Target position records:
— BEGIN —
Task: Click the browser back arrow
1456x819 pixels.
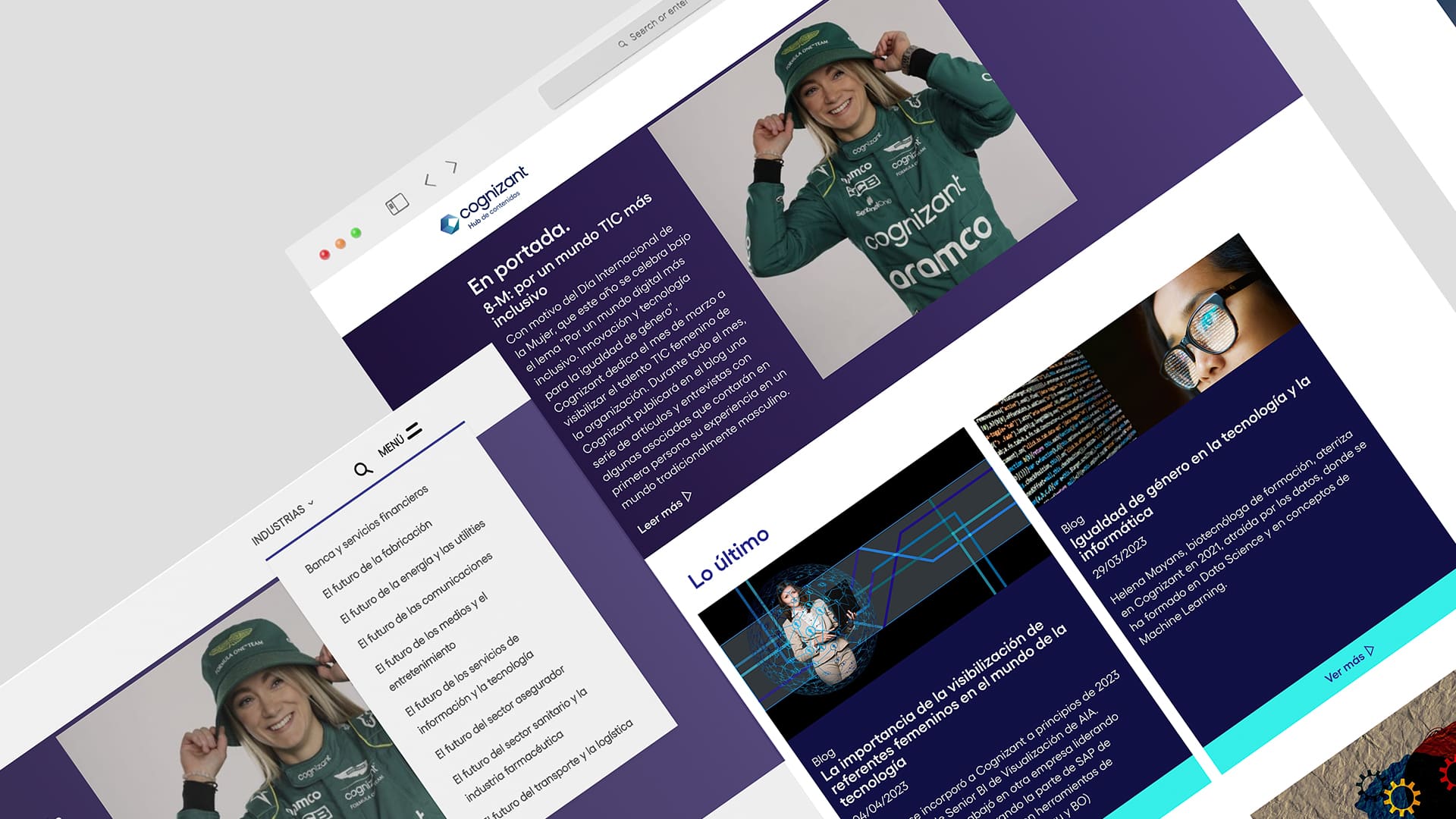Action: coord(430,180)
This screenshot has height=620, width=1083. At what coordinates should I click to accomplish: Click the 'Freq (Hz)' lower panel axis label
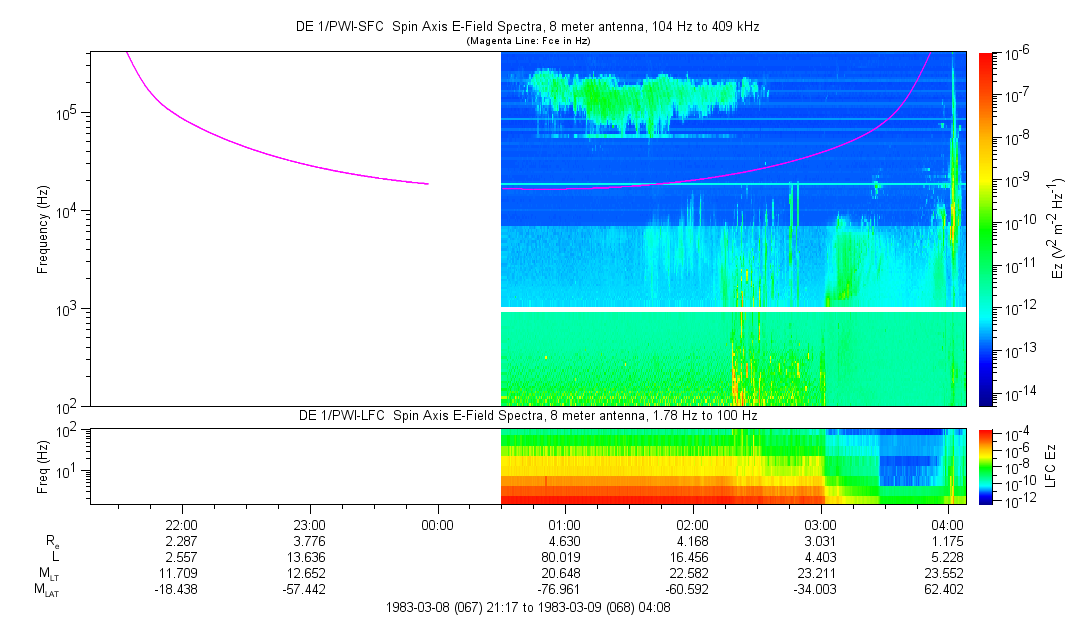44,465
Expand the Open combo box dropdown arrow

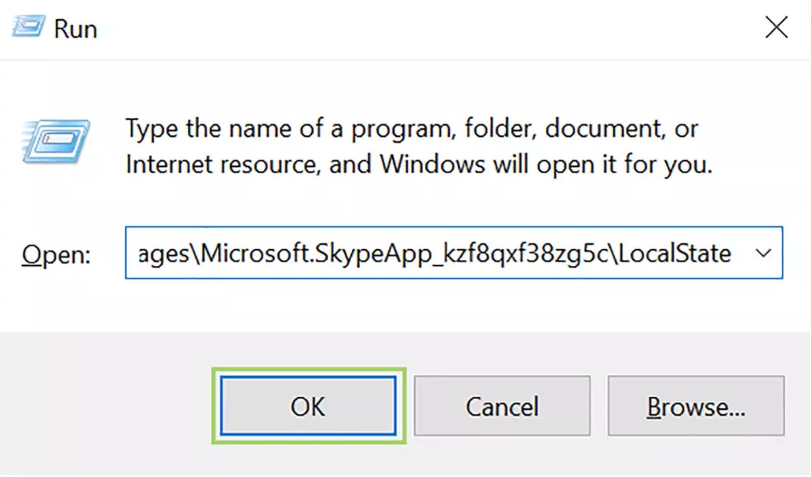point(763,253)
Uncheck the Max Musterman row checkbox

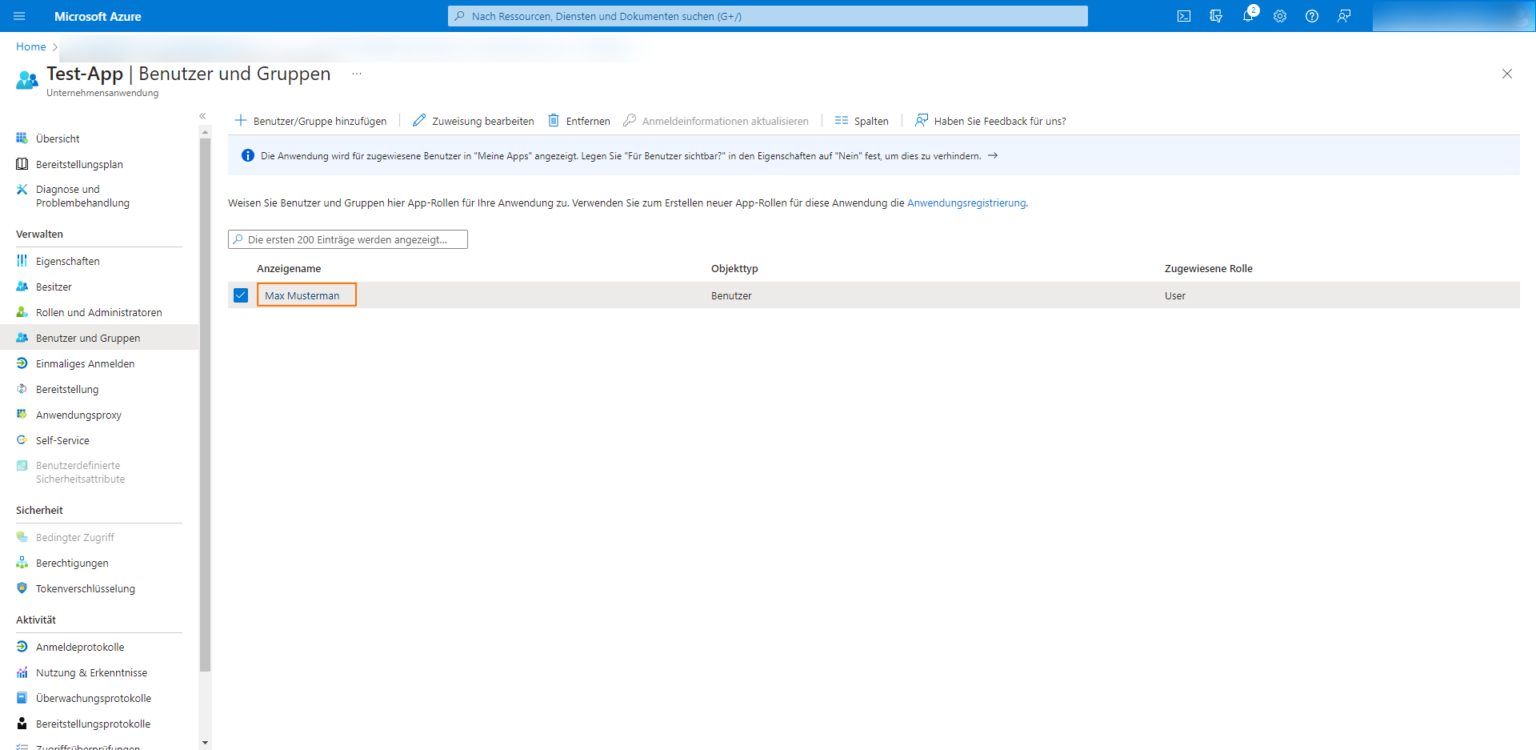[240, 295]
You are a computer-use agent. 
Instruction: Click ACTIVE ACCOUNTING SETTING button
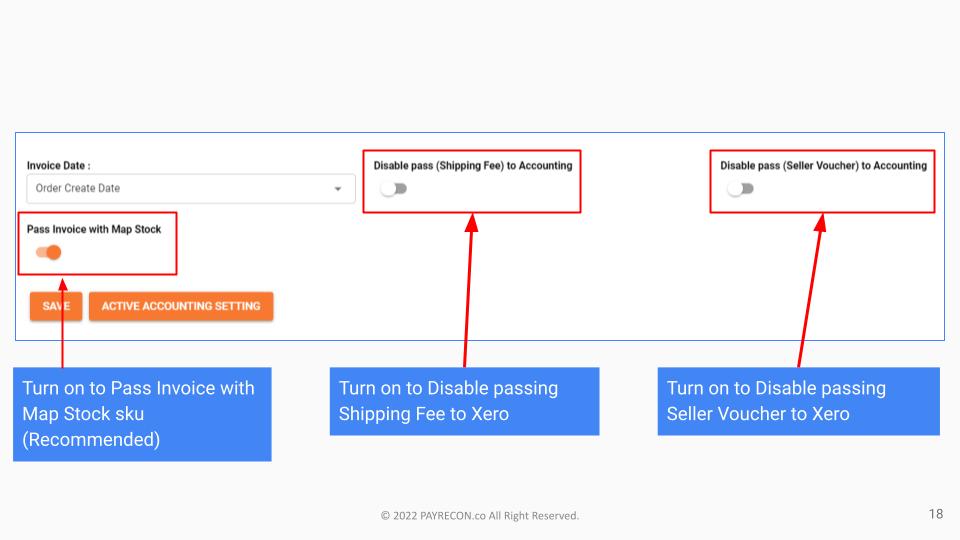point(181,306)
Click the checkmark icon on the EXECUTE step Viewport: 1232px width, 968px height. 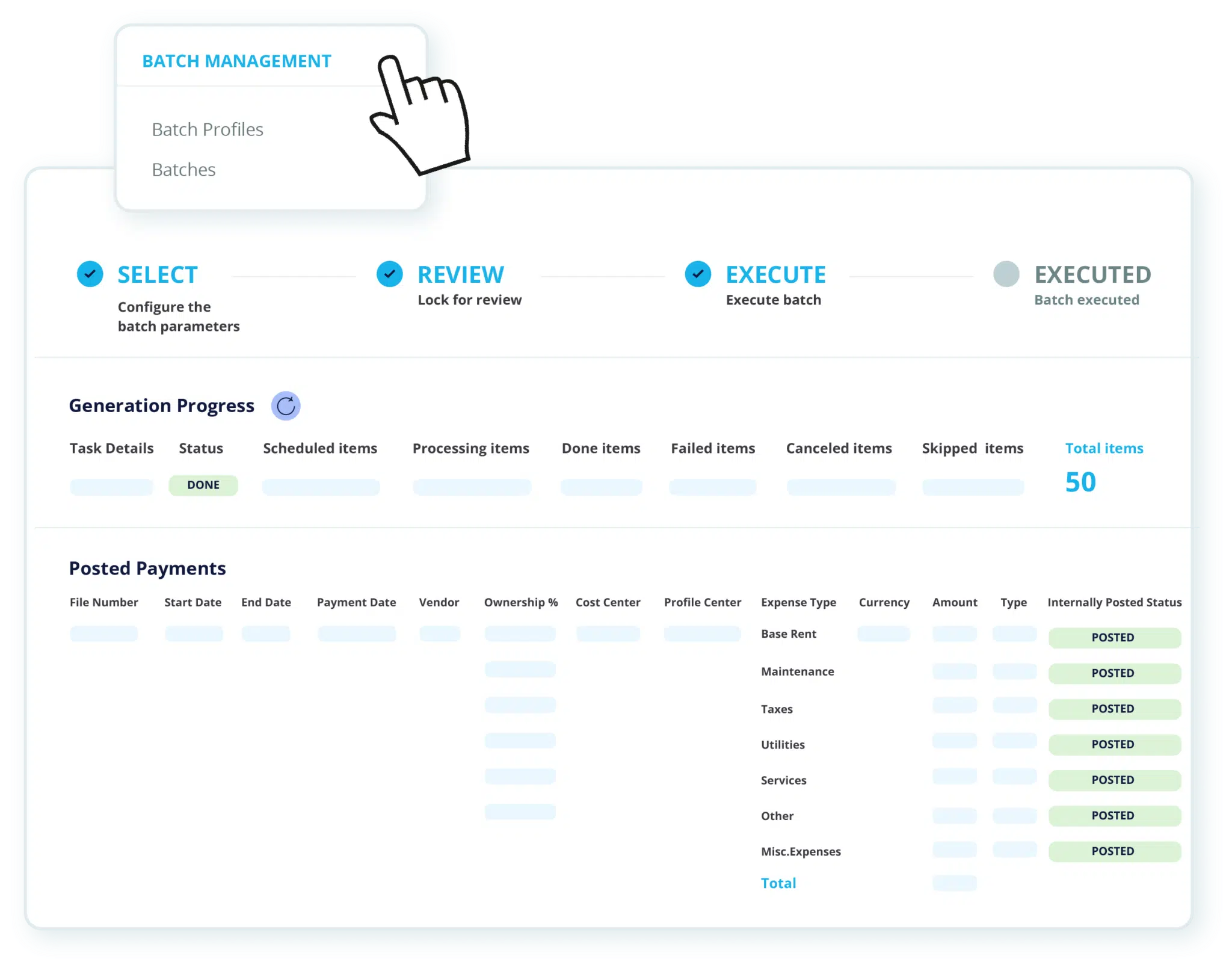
— END —
- **Stated task**: Copy all of the entries above line by line, keeping every word and character the same. Omit the pictures.

- **Exercise response**:
Task: Click the browser back arrow
1456x819 pixels.
Action: coord(430,180)
This screenshot has height=620, width=1083. At what coordinates should I click to accomplish: Click the 'Freq (Hz)' lower panel axis label
44,465
Expand the Open combo box dropdown arrow

point(763,253)
Uncheck the Max Musterman row checkbox

[240, 295]
You are a computer-use agent. 
Instruction: Click ACTIVE ACCOUNTING SETTING button
point(181,306)
Click the checkmark icon on the EXECUTE step Viewport: 1232px width, 968px height. 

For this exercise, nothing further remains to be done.